■ **Work request**
The answer must be every line of the records in which the string "computer" appears.

■ **Stored data entries**
*** Block opens ***

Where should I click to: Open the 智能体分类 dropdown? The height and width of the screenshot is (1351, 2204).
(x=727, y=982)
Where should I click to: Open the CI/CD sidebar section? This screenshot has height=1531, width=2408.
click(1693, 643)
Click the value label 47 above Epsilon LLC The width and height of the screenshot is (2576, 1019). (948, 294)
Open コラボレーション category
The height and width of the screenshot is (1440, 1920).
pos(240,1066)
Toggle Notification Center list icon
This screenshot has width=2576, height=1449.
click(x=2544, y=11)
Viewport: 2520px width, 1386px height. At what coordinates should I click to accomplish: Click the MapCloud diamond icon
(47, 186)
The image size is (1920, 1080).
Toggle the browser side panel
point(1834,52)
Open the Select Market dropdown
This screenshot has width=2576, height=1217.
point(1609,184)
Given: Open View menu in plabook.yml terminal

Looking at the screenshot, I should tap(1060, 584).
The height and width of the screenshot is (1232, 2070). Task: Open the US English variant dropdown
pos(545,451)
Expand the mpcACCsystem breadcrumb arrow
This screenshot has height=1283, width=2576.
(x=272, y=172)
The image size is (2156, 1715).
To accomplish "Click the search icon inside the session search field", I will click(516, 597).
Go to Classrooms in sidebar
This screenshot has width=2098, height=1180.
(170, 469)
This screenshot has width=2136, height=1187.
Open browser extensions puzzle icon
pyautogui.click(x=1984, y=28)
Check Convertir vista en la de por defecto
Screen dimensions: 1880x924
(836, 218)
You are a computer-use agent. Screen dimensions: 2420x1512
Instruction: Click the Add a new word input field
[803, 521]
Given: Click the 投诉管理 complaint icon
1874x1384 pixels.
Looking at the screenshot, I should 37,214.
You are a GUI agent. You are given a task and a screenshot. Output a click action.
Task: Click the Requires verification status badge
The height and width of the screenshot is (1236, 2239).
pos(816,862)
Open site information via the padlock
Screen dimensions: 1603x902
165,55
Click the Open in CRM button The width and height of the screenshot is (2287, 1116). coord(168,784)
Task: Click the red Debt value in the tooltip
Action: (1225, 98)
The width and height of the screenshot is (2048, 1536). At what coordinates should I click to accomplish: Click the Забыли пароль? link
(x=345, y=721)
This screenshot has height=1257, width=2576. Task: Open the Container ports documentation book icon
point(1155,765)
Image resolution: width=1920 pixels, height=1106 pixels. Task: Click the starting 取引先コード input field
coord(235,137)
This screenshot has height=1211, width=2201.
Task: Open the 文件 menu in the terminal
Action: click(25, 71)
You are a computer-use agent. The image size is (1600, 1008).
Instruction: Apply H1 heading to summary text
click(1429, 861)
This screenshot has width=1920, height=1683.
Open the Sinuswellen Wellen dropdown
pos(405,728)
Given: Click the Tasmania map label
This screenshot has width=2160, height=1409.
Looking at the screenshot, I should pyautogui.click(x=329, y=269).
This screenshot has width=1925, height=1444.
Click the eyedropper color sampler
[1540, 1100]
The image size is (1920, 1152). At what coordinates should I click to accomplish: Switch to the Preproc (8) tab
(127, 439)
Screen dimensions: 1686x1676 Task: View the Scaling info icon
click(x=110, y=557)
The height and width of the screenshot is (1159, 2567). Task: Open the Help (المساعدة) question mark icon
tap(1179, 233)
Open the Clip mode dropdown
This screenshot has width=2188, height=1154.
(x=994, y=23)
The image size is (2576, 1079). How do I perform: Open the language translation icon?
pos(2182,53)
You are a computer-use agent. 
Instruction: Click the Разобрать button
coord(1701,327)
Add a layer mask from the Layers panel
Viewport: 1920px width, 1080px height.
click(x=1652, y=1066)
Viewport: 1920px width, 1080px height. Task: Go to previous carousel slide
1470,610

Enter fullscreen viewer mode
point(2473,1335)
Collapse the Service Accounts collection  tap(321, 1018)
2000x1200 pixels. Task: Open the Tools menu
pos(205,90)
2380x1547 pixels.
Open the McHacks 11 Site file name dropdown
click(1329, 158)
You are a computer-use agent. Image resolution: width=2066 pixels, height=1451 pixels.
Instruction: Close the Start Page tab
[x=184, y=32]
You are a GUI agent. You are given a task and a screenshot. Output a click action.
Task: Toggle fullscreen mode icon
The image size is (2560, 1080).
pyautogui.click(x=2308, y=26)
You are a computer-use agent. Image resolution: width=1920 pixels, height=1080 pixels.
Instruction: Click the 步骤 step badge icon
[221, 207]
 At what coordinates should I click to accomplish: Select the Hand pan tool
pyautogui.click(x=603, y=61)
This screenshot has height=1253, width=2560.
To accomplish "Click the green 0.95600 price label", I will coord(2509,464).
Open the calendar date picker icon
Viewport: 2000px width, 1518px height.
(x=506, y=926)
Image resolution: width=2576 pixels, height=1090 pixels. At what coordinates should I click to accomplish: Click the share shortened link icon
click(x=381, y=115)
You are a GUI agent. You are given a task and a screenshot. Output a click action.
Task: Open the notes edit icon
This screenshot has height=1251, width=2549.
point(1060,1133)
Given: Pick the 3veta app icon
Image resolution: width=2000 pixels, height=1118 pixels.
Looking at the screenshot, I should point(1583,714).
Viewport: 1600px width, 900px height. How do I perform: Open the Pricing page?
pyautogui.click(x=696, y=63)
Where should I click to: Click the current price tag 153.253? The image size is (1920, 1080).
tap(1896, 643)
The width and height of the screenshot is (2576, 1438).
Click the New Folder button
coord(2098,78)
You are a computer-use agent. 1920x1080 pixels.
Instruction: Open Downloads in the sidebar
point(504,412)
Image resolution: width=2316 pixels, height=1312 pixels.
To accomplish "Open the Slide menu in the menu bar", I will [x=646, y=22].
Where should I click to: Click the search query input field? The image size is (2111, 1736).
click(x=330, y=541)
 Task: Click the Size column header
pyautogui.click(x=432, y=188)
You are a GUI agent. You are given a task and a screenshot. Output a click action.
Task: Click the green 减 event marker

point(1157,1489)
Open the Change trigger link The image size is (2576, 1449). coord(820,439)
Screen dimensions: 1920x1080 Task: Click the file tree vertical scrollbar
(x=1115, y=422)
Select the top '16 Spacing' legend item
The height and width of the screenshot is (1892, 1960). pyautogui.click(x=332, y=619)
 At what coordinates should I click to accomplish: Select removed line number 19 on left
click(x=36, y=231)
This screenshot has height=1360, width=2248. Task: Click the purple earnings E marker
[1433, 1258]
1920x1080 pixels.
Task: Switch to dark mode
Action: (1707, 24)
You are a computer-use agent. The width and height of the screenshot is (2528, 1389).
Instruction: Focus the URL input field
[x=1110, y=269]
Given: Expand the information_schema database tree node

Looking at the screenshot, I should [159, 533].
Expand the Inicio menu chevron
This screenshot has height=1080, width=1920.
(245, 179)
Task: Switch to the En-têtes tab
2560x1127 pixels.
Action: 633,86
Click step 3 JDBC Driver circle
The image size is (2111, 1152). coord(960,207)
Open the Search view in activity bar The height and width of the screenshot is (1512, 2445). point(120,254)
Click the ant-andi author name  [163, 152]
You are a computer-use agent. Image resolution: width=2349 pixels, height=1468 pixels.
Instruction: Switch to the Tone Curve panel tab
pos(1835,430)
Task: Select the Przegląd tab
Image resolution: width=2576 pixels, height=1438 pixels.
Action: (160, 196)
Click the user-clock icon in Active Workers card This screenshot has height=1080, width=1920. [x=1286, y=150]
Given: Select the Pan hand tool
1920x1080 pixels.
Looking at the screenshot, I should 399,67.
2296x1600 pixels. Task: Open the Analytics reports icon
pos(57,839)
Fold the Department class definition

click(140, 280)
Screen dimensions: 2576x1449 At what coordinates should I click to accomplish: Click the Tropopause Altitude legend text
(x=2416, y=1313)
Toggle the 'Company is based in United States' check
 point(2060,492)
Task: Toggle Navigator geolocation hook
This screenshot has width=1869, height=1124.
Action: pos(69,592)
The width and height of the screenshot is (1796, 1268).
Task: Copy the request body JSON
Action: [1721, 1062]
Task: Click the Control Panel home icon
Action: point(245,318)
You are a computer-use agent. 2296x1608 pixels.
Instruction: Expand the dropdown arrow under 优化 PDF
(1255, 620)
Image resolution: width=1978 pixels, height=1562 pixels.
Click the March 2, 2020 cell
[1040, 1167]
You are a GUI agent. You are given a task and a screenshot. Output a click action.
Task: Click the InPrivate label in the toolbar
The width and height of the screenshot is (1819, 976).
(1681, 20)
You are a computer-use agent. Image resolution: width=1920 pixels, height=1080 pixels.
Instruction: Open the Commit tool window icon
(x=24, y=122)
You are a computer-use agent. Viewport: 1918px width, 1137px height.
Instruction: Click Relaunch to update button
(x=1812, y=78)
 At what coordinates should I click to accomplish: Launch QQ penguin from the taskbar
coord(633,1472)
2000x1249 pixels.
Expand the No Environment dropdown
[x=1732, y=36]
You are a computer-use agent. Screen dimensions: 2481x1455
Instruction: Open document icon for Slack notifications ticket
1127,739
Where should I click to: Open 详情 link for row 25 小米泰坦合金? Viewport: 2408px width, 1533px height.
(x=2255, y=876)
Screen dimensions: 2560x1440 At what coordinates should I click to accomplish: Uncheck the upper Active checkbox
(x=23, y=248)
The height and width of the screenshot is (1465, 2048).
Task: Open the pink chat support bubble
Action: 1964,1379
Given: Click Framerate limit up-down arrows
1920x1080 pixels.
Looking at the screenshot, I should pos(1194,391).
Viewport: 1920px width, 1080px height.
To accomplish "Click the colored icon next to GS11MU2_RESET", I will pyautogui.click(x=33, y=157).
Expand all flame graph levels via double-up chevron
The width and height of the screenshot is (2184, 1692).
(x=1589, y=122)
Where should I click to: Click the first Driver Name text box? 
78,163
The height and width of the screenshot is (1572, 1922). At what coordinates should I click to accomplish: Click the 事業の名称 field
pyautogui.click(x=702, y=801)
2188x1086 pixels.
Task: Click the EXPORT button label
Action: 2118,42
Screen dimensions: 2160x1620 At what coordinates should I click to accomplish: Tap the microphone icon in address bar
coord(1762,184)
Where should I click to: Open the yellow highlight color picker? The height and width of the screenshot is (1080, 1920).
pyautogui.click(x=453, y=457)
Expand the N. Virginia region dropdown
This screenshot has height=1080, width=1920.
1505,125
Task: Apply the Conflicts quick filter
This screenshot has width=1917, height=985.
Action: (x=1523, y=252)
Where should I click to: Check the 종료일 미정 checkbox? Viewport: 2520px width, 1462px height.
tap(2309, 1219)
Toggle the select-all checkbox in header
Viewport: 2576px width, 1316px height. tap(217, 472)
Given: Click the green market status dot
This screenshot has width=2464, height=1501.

*** Block closes ***

■ **Solution to this exercise**
You are a computer-use agent. Screen dimensions: 2420x1512
You are a computer-use agent. The image size is (1600, 1008).
You are a computer-use agent. 
You are a computer-use agent. Image resolution: width=2066 pixels, height=1451 pixels.
You are a computer-use agent. Image resolution: width=1920 pixels, height=1080 pixels.
You are a computer-use agent. 1920x1080 pixels.
You are a computer-use agent. The width and height of the screenshot is (2528, 1389).
You are a computer-use agent. Image resolution: width=2349 pixels, height=1468 pixels.
You are a computer-use agent. 2296x1608 pixels.
You are a computer-use agent. Image resolution: width=1920 pixels, height=1080 pixels.
You are a computer-use agent. Viewport: 1918px width, 1137px height.
You are a computer-use agent. Screen dimensions: 2481x1455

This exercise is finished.